Libi could be the key to finding Osama bin Laden, or as is increasingly likely, Osama bin Laden's remains. If for no other reason, the U.S. should be pumping Omar Khadr dry for all the information he's got. Even if every word of it turns out to be a lie, including, "a", "an" and "the."

Source: National Post

Thursday, November 02, 2006

Volpemania: Feeling Fine!

Joe Volpe can keep his $20,000, after all.

Pizza's on Joe!

Source: CTV

Too Trusting

Now you'd think that the Toronto Star would be cheering the Conservative government's decision to tax income trusts, thus preventing more corporations from avoiding paying their fair share of income tax.

But this is the self-proclaimed newspaper champion of the common man, after all, so naturally they've found some common men as victims:

On paper, former hospital janitor Ron Cann is down about $18,000, which is more than he earns in a year. Noel Chaney of Vancouver Island estimates he lost about $65,000 and has started to think about selling his house. David and Lorraine Marshall of Cornwall stand to lose about $100,000, and that's enough to make David regret every lawn sign he pounded into the ground for the Conservatives in the last election.

"The big thing is they lied to us," said Marshall, a former trucker, of the government's decision to tax income trusts, a popular investment vehicle among retirees. "I worked for the candidate here, putting lawn signs up and all those things based on this one issue, income trusts.

"They said they wouldn't touch it. This is completely out of the blue."

It isn't just that the Conservatives changed the rules on income trusts; it's the fact they reversed their stance on the issue that has investors hopping mad.

Lost in all these heart-wrenching stories of retirees' dreams and financial security cruelly shattered overnight is one simple fact: no one forced them to put all of their eggs in one basket.
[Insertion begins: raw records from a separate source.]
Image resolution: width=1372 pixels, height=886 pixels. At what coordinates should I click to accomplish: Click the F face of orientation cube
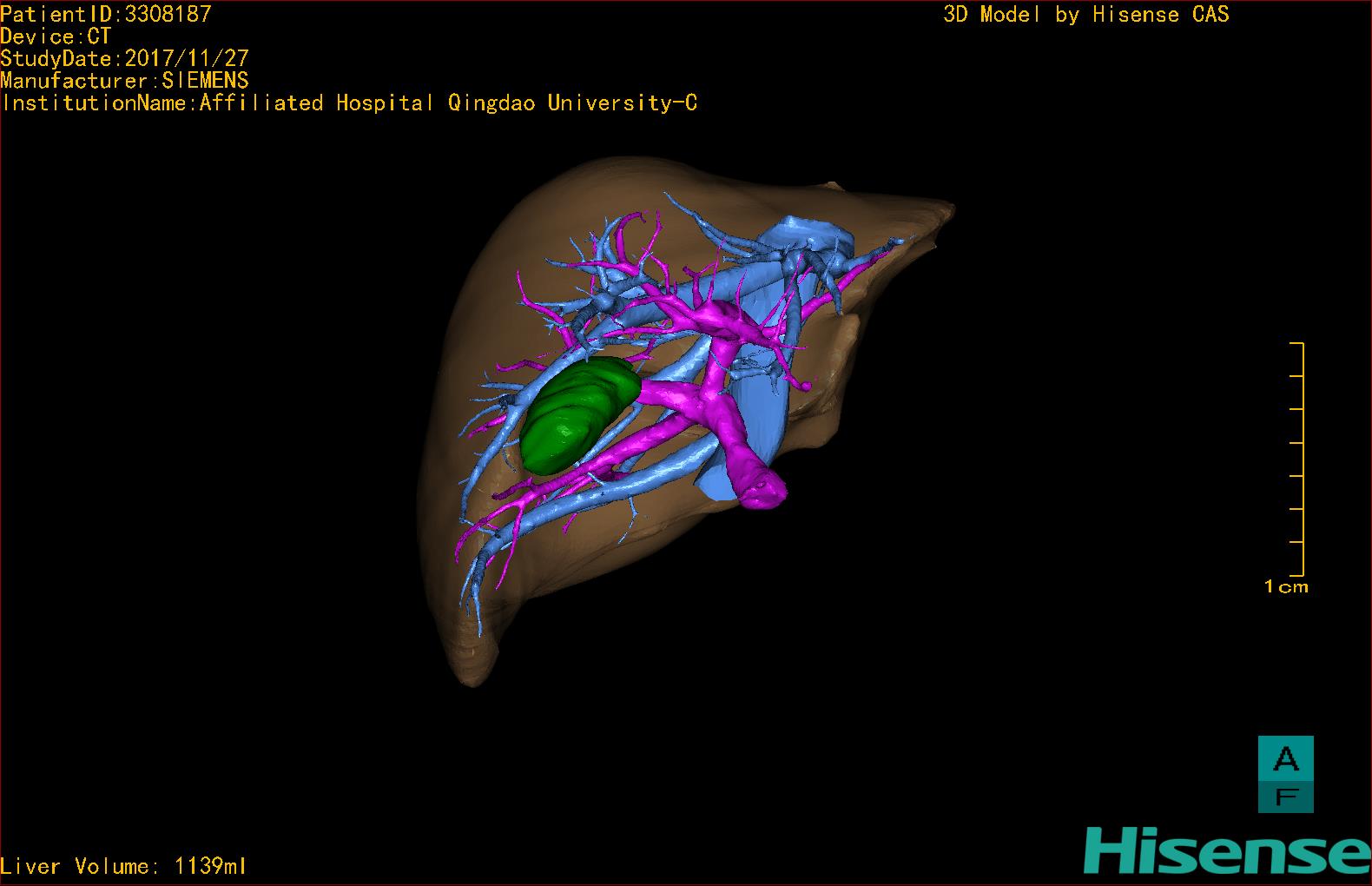point(1285,796)
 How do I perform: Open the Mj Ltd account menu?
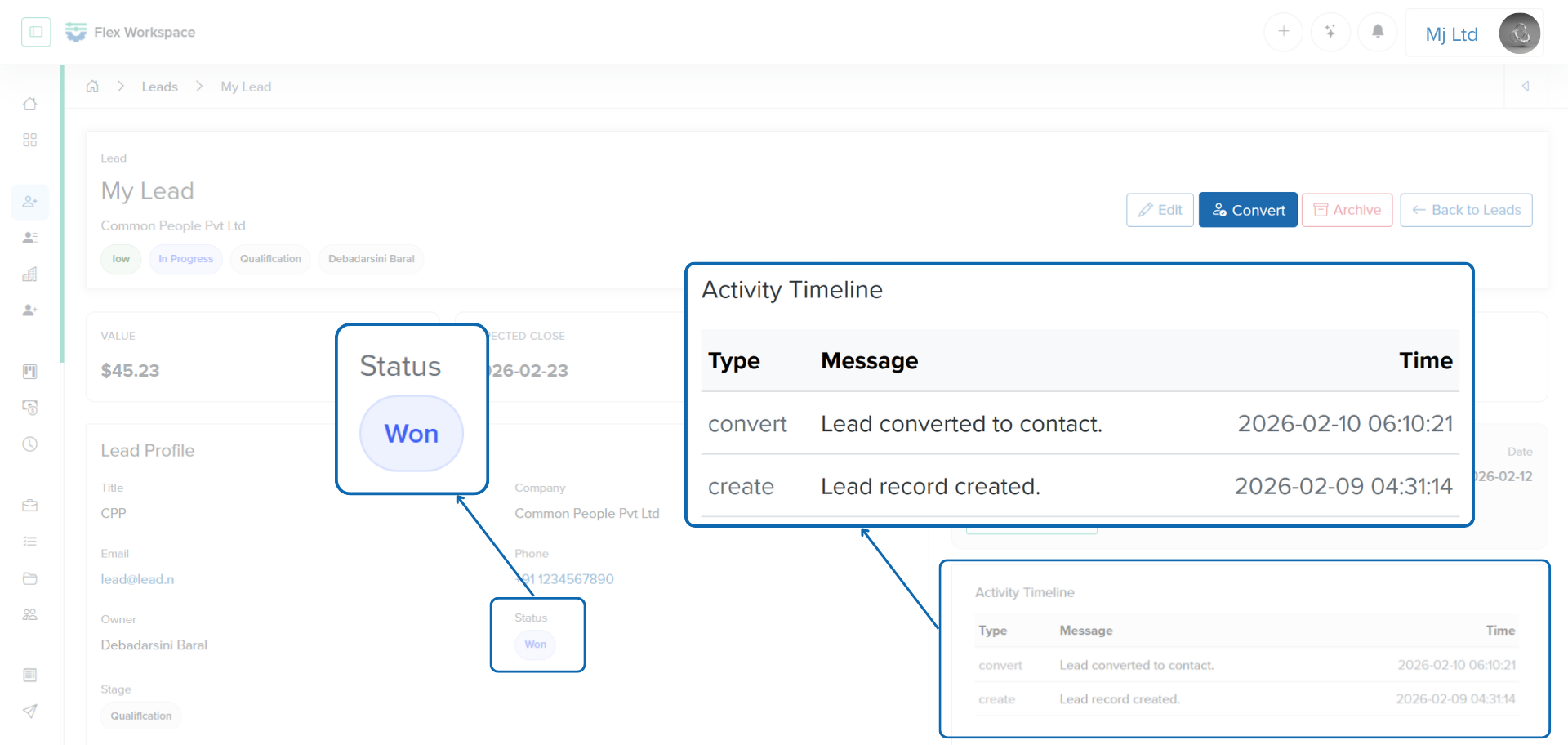tap(1451, 34)
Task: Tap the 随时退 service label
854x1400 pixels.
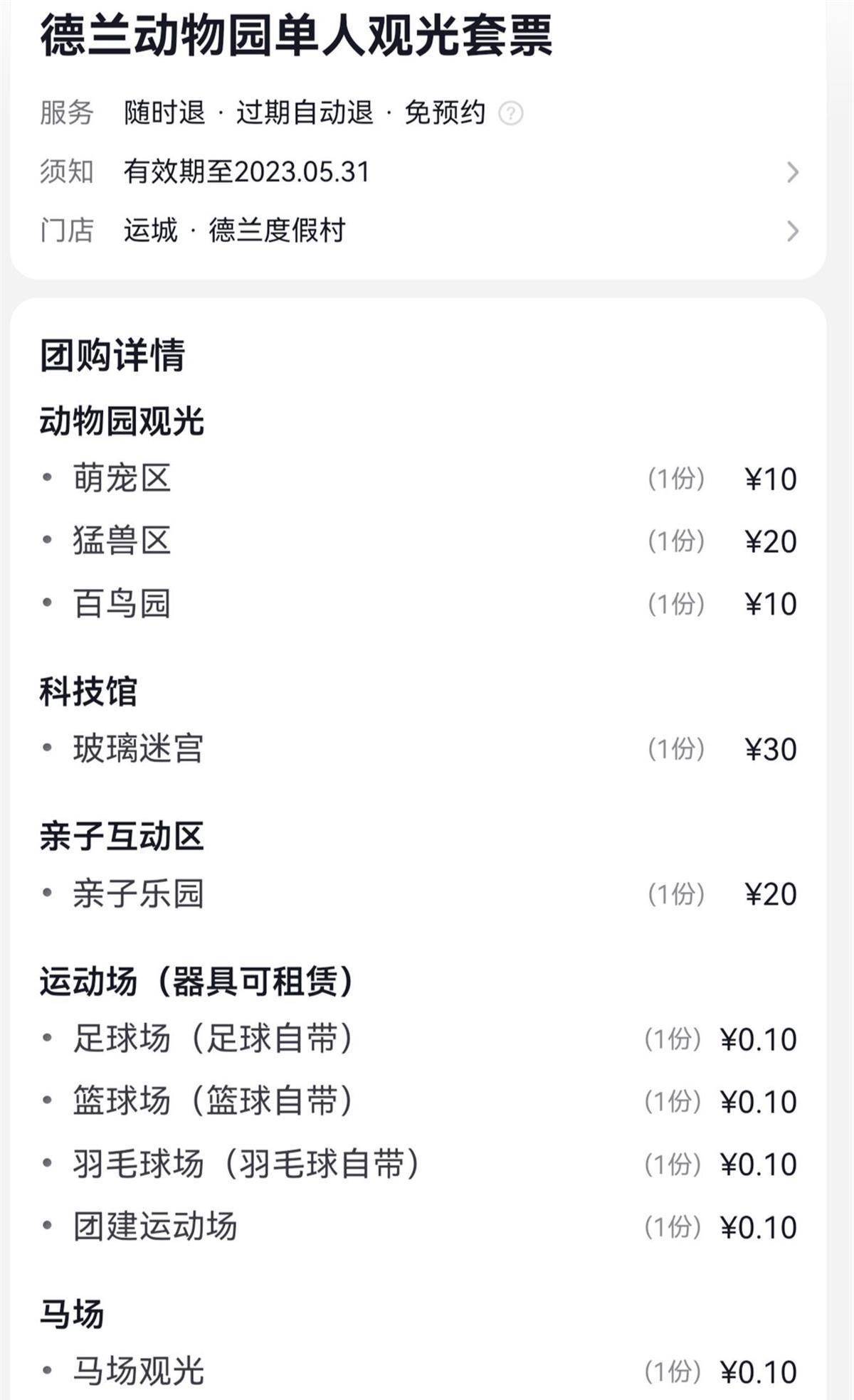Action: click(x=164, y=113)
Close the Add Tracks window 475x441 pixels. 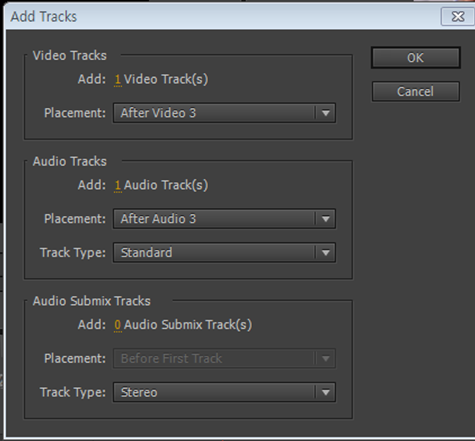(x=458, y=16)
If they gambled everything on income trusts, the responsibility for their losses is theirs alone. Market conditions change every day, and it would have been irresponsible to assume that income trusts would remain untouched forever.

Don't shed too many tears for those who forgot the first lesson of investing for retirement: diversify!

Wednesday, November 01, 2006


The income trust has been Canada's great contribution to the world of corporate finance and taxation: monthly distributions of cash flows to unit holders have fattened many an investment portfolio and cut many a corporate tax bill.

No wonder why every corporation that could become an income trust wanted to.

But when BCE did, the party was over, and now Jim Flaherty has to play killjoy:

Finance Minister Jim Flaherty announced late Tuesday that the government will impose a tax on income trust distributions, a move expected to upset markets and halt conversion plans by two of Canada’s biggest corporations.

The tax will be introduced in two phases. Distributions from existing trusts will not face charges until 2011, giving them four years to adjust to the change.

But distributions from new trusts would be taxed beginning in 2007. This is key as two of Canada’s biggest corporations, Telus Corp. and BCE Inc. announced this fall they would convert their multibillion-dollar operations into tax-friendly trusts.


In a hastily-called news conference, Mr. Flaherty said he was forced to act due to the "growing trend of corporate tax avoidance" — an estimated $70-billion in new trusts coming to market this year alone.

"We were faced with a situation where Canada was moving to an income trust economy. Is that a good thing for Canada? No," he said.

"If corporations don’t pay their share of taxes, this tax burden will shift onto the shoulders of hardworking individuals and families. This is simply not fair."

This policy change should pass with little difficulty. I can't imagine any of the opposition parties wanting to cast themselves as defenders of Bay Street tax avoiders, not even the Liberals.